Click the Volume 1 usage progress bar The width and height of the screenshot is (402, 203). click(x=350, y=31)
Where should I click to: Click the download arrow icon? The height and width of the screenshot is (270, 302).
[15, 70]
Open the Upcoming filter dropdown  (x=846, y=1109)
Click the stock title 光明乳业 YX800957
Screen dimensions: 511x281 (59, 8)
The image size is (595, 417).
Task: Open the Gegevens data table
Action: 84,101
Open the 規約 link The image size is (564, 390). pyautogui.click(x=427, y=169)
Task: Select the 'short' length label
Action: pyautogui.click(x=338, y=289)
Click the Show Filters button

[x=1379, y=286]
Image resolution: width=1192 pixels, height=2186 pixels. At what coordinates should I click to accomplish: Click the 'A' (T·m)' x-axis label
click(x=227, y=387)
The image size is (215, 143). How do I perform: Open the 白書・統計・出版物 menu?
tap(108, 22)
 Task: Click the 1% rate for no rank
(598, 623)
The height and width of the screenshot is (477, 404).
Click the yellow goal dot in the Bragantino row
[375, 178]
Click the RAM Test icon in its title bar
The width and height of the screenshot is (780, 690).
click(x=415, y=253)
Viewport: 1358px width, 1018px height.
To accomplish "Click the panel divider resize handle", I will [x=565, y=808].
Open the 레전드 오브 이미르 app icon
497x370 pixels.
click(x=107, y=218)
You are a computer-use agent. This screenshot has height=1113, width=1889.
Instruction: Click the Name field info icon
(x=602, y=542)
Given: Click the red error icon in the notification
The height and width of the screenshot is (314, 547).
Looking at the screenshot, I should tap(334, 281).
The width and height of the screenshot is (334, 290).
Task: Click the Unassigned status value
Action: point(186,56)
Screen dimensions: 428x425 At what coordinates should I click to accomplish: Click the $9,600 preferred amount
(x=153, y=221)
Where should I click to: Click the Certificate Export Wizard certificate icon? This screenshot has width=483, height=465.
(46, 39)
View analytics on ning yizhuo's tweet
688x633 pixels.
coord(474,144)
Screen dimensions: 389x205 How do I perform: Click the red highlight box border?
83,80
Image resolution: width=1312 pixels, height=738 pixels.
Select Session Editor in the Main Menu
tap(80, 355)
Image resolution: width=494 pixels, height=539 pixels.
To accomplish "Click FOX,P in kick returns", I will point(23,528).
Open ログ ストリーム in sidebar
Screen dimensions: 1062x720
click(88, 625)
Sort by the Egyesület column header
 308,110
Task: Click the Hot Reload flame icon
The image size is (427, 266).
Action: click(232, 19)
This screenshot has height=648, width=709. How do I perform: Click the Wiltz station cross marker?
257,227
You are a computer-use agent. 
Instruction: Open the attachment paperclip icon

What you need to do: Check each line of the listing above for the string "computer" and return those that contain it.

Answer below:
You are a computer-use agent. This screenshot has height=1113, width=1889.
You are a computer-use agent. 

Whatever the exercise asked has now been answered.